=== Begin Enclosure ===

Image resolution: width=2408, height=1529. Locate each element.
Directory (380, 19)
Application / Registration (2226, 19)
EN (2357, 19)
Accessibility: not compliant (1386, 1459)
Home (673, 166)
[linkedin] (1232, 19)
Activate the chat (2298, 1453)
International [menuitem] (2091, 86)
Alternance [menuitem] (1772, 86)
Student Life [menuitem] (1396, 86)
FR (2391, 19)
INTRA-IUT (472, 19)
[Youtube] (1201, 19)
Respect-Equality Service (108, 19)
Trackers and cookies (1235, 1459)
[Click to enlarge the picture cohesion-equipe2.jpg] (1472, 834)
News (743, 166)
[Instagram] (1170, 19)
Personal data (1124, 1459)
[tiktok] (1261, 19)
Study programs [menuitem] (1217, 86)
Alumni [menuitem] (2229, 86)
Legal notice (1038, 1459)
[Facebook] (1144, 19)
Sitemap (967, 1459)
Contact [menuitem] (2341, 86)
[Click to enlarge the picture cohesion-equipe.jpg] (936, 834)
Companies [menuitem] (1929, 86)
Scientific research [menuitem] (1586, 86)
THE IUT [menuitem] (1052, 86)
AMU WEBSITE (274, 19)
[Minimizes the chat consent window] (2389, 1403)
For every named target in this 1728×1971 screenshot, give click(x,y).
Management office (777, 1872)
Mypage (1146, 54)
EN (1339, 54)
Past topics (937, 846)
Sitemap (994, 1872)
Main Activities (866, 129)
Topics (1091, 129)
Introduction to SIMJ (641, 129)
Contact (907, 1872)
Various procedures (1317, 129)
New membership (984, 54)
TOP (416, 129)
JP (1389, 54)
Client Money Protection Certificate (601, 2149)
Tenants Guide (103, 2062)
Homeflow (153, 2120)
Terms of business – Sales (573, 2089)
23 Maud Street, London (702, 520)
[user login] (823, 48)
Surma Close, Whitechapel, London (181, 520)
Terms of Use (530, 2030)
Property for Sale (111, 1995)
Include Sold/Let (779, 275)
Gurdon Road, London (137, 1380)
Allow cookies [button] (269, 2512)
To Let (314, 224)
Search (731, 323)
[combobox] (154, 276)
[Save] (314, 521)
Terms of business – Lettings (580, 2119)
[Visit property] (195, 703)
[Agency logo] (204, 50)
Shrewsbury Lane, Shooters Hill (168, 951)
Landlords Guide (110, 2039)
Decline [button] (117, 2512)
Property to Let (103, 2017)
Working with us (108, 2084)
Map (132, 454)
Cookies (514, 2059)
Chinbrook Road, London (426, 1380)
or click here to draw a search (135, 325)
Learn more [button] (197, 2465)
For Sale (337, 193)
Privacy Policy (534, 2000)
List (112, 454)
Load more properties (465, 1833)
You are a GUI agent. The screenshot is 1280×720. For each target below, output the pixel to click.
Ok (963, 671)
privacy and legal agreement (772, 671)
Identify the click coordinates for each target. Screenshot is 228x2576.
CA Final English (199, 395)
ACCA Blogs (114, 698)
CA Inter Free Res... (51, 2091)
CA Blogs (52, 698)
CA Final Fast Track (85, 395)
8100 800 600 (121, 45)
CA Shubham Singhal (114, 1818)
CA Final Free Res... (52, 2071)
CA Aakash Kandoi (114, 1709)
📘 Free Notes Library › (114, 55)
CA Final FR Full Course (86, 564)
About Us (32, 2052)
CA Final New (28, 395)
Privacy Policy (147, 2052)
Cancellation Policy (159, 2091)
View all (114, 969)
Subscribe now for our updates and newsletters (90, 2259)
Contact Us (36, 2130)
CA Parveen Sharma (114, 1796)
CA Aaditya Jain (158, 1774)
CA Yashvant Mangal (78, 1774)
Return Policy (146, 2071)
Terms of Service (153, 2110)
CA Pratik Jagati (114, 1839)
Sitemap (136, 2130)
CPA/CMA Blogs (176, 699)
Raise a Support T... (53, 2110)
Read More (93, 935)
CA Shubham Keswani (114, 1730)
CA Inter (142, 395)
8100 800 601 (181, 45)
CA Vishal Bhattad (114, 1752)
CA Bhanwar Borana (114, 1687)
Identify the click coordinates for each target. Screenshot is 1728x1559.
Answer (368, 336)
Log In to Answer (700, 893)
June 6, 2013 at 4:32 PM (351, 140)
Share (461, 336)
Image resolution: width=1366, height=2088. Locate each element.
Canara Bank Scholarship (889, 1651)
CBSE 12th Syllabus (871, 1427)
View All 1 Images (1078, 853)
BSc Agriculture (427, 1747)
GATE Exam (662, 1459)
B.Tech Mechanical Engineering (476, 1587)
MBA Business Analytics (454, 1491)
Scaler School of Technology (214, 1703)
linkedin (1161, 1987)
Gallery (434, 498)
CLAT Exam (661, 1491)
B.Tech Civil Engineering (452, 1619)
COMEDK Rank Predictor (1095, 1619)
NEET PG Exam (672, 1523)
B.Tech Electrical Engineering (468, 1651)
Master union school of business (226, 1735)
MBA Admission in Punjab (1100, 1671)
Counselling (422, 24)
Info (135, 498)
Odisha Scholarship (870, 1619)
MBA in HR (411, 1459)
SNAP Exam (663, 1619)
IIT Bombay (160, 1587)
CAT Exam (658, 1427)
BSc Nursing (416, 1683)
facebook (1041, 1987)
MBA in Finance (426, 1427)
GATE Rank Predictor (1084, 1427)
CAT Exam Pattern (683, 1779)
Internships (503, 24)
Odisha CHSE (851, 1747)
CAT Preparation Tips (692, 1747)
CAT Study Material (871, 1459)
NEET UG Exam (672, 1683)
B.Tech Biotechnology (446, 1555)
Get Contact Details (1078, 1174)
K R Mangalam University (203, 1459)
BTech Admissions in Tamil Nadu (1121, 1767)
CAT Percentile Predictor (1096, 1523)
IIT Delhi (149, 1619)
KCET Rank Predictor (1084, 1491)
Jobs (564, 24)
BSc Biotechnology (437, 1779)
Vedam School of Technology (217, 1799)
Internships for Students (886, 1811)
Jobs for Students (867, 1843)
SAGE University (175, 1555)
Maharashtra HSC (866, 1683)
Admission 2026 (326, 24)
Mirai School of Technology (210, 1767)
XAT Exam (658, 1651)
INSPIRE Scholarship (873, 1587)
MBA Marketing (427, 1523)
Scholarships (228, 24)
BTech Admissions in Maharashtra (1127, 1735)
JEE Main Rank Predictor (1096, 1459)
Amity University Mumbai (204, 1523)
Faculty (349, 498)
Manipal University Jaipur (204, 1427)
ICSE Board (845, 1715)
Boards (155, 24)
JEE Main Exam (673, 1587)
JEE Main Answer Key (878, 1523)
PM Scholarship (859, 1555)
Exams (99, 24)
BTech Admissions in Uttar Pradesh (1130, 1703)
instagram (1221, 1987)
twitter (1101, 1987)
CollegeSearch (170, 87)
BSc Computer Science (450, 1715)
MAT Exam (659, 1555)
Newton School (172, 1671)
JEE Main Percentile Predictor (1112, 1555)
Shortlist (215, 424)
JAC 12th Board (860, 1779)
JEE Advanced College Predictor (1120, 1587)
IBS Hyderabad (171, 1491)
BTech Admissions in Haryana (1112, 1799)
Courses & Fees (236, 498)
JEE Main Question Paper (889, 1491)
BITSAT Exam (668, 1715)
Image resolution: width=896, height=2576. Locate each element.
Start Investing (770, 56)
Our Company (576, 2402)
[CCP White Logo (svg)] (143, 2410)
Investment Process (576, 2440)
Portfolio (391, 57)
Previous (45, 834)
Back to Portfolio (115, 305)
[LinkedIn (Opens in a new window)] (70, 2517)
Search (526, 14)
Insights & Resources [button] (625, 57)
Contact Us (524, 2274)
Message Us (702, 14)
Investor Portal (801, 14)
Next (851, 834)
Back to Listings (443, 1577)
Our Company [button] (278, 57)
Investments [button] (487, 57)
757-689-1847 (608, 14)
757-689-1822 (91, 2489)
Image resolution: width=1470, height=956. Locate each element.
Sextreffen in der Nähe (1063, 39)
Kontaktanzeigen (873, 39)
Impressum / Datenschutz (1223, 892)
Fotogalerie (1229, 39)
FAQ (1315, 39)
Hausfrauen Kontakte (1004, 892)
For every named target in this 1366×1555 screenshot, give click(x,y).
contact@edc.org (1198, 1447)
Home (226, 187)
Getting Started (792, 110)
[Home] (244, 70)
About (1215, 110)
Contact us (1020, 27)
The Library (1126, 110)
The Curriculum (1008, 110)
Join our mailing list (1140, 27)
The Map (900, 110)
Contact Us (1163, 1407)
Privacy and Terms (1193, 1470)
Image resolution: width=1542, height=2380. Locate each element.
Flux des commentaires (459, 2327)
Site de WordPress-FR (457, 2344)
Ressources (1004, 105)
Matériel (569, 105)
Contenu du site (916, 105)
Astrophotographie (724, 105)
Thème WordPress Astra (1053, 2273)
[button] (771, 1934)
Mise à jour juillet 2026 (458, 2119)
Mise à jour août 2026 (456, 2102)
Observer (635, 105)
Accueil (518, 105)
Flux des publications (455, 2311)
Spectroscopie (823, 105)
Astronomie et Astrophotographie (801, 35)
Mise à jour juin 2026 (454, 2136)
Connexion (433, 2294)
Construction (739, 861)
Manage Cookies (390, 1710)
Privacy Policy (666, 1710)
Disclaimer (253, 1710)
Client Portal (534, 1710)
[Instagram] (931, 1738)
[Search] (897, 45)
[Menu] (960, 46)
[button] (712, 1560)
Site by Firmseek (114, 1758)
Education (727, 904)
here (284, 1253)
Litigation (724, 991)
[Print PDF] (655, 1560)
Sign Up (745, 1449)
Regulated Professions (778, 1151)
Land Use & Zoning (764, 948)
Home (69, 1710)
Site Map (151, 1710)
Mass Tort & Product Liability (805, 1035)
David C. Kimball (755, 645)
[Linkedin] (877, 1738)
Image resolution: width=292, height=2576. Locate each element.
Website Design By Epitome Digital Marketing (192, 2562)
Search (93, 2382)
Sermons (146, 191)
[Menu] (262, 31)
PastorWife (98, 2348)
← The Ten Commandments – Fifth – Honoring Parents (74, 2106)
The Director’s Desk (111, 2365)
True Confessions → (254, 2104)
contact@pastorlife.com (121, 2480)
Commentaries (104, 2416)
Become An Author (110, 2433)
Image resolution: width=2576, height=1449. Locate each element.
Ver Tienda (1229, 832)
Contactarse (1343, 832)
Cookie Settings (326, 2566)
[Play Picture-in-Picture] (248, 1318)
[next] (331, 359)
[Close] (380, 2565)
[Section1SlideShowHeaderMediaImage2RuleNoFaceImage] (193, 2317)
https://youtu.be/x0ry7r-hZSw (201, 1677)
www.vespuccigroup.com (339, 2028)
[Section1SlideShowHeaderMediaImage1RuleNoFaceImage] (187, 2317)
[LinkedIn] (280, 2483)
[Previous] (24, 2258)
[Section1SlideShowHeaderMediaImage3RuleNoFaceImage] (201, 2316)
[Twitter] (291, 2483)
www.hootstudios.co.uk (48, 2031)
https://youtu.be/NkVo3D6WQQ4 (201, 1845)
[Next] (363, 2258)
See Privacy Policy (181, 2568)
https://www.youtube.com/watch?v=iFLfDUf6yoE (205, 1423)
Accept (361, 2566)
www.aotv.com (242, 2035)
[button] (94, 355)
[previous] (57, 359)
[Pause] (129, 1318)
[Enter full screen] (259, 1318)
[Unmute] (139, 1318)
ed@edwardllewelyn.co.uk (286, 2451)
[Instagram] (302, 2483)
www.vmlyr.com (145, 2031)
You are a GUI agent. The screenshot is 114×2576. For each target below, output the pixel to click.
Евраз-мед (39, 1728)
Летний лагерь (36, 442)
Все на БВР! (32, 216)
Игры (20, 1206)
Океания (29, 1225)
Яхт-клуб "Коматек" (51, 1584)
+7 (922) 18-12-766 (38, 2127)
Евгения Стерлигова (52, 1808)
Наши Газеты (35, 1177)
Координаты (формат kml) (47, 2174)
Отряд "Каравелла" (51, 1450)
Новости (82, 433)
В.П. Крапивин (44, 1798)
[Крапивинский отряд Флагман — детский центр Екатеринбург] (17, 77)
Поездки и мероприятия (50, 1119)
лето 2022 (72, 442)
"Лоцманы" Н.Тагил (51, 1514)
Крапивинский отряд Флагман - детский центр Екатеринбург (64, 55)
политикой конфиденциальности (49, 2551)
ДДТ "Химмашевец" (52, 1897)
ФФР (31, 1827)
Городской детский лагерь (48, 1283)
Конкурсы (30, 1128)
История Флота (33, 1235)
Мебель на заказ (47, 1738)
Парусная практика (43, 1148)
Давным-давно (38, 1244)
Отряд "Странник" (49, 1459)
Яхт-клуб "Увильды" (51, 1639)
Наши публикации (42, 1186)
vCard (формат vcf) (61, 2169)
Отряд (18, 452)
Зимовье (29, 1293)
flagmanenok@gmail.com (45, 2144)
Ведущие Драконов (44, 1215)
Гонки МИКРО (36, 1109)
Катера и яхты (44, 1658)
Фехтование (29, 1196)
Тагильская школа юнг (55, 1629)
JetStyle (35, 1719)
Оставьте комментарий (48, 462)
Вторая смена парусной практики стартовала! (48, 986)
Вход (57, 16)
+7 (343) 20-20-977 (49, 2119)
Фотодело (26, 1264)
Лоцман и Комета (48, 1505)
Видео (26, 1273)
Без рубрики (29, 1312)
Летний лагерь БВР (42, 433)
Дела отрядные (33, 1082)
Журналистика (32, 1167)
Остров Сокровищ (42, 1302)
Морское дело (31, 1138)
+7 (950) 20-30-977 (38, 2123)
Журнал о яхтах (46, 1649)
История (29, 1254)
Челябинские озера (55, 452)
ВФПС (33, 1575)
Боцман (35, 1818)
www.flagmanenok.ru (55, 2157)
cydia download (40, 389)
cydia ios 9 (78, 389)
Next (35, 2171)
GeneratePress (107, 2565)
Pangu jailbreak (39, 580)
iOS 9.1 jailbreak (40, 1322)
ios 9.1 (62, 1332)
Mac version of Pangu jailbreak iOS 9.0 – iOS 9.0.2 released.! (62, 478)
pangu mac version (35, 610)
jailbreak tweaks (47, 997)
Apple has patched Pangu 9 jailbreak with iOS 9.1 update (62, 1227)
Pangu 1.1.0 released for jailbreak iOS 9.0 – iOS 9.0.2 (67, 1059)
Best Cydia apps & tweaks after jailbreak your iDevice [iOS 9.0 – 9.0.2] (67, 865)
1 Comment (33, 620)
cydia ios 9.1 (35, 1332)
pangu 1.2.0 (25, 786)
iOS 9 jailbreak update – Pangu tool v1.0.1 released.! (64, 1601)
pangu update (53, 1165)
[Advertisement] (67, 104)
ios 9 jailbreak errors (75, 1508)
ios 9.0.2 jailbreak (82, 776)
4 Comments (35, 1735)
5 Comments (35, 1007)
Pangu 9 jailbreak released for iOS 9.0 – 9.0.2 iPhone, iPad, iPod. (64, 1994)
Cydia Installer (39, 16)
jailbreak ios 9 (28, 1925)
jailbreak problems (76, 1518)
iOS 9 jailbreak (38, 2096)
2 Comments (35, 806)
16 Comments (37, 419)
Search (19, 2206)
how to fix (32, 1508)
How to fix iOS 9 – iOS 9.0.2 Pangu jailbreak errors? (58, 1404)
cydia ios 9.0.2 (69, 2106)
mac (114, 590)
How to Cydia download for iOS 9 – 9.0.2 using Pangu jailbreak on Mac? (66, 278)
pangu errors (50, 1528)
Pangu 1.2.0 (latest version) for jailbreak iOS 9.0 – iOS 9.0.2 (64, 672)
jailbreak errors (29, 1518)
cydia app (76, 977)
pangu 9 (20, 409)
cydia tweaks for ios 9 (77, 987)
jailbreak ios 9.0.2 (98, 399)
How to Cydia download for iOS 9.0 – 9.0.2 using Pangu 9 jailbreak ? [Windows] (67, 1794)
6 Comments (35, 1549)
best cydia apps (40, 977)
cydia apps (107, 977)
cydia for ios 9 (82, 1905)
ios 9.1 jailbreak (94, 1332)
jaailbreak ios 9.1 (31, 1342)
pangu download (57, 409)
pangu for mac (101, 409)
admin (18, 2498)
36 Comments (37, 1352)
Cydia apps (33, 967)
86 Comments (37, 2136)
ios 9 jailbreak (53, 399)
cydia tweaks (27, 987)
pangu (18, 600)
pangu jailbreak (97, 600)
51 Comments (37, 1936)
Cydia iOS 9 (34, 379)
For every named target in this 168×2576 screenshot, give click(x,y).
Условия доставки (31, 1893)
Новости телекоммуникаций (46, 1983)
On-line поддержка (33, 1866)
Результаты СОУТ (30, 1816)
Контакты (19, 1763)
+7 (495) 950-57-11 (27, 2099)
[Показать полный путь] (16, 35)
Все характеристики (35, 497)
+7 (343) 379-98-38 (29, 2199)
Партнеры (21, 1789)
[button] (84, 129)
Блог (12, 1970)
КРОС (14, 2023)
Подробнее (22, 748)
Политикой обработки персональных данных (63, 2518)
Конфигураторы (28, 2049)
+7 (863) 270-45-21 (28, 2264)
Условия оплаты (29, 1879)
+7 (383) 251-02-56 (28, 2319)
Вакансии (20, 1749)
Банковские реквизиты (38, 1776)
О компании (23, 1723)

=== End Enclosure ===

#### Requirement
Copy each line of the material where "with" is found.

#### Worked solution
Working with us (108, 2084)
Apple has patched Pangu 9 jailbreak with iOS 9.1 update (62, 1227)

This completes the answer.